■ **RECORDS SUPPLIED**:

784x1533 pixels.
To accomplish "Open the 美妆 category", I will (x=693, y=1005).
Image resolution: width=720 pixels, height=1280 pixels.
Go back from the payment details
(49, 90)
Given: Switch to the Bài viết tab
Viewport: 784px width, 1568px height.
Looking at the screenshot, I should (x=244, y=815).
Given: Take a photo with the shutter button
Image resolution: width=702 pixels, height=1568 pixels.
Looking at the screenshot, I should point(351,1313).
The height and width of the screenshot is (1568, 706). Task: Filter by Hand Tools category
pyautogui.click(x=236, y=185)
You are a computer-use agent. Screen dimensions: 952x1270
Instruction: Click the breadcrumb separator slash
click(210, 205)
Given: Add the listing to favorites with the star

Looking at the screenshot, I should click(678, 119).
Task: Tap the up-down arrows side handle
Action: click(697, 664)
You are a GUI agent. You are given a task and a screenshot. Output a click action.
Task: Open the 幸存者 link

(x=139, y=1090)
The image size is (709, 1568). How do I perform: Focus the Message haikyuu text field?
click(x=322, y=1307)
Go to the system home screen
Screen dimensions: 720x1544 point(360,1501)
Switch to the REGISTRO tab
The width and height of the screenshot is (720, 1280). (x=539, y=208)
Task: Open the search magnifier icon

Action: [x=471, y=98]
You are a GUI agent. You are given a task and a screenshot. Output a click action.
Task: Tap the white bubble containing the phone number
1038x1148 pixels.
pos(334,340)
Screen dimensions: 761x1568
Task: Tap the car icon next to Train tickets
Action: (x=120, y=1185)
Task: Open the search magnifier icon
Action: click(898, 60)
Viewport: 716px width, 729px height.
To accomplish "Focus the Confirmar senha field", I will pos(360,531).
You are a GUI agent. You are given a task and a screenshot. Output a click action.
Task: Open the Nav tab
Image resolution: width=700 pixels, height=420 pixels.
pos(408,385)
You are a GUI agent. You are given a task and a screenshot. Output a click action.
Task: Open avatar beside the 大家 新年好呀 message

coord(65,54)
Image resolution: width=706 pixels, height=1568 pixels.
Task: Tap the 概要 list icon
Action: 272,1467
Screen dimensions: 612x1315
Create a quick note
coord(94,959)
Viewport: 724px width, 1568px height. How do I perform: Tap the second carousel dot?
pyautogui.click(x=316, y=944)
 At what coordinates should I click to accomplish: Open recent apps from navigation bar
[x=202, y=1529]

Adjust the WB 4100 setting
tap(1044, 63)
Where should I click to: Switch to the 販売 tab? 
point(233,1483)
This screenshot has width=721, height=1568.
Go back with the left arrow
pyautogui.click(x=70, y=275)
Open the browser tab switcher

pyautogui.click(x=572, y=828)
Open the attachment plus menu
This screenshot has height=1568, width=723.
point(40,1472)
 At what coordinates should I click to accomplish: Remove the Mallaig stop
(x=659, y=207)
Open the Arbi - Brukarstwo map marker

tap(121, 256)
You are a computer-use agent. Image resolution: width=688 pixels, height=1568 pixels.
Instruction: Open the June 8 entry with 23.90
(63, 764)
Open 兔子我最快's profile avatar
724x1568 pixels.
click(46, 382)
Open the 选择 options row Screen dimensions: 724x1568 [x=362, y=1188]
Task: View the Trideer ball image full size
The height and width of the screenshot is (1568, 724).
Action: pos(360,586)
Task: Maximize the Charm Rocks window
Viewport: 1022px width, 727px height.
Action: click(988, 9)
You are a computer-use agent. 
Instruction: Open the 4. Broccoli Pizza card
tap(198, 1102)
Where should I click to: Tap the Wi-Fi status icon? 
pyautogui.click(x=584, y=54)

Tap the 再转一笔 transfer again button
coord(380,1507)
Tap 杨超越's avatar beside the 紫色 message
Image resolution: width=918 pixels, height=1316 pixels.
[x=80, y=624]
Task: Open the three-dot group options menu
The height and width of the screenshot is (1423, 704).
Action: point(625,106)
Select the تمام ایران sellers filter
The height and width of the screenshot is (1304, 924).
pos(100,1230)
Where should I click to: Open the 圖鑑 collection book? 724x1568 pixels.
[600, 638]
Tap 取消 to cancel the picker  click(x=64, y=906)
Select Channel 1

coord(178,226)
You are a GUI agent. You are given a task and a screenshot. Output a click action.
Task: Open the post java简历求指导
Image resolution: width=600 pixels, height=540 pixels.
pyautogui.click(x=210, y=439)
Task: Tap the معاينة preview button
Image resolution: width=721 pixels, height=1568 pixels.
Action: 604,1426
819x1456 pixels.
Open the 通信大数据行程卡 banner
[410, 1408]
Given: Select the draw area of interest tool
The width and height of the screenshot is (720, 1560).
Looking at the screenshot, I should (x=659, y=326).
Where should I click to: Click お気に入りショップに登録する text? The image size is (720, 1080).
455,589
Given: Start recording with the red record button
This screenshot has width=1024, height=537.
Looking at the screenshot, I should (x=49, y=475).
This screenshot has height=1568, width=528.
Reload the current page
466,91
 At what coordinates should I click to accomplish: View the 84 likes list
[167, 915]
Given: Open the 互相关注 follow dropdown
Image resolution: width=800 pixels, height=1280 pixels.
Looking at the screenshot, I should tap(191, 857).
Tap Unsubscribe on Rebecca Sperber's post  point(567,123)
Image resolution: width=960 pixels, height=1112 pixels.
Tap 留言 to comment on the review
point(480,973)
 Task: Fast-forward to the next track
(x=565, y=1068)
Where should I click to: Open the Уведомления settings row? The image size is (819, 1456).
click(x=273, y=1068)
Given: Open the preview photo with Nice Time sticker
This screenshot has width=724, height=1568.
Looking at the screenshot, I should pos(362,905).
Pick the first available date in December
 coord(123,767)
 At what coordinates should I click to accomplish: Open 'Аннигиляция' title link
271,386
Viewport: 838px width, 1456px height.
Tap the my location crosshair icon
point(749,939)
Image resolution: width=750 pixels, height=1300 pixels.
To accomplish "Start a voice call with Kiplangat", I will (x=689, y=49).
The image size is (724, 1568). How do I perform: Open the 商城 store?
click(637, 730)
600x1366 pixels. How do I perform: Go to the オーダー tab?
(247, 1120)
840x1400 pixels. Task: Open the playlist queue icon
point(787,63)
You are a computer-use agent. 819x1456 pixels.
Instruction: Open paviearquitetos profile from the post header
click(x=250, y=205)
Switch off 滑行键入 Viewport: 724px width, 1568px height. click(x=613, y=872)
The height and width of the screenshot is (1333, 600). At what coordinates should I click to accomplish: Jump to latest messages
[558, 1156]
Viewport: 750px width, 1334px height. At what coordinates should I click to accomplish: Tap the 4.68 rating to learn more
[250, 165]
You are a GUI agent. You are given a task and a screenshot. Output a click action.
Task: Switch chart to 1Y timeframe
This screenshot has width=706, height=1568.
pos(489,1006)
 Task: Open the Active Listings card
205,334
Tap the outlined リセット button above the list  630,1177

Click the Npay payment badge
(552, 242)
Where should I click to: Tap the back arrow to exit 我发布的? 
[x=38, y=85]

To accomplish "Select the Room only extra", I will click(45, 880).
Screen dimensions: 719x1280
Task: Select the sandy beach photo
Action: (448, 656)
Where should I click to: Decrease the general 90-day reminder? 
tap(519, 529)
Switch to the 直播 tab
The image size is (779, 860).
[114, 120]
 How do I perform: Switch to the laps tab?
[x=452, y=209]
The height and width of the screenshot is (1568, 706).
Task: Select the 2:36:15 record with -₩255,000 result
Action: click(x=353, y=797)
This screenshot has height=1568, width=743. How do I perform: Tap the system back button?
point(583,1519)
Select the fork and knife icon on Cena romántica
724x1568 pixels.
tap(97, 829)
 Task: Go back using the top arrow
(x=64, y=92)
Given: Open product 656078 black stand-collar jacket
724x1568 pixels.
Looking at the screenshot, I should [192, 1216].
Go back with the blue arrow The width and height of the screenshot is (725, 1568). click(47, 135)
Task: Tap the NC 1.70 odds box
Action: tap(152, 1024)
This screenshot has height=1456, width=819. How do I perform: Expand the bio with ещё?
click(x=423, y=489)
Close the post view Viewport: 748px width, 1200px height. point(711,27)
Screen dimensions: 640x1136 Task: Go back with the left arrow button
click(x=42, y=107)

■ **EXERCISE**:
Convert the material from its first line through the line containing "Looking at the screenshot, I should (x=244, y=815)." into a JSON list of strings, one string per line, leaving out blank lines.

■ **WRITTEN ANSWER**:
[
  "784x1533 pixels.",
  "To accomplish \"Open the 美妆 category\", I will (x=693, y=1005).",
  "Image resolution: width=720 pixels, height=1280 pixels.",
  "Go back from the payment details",
  "(49, 90)",
  "Given: Switch to the Bài viết tab",
  "Viewport: 784px width, 1568px height.",
  "Looking at the screenshot, I should (x=244, y=815)."
]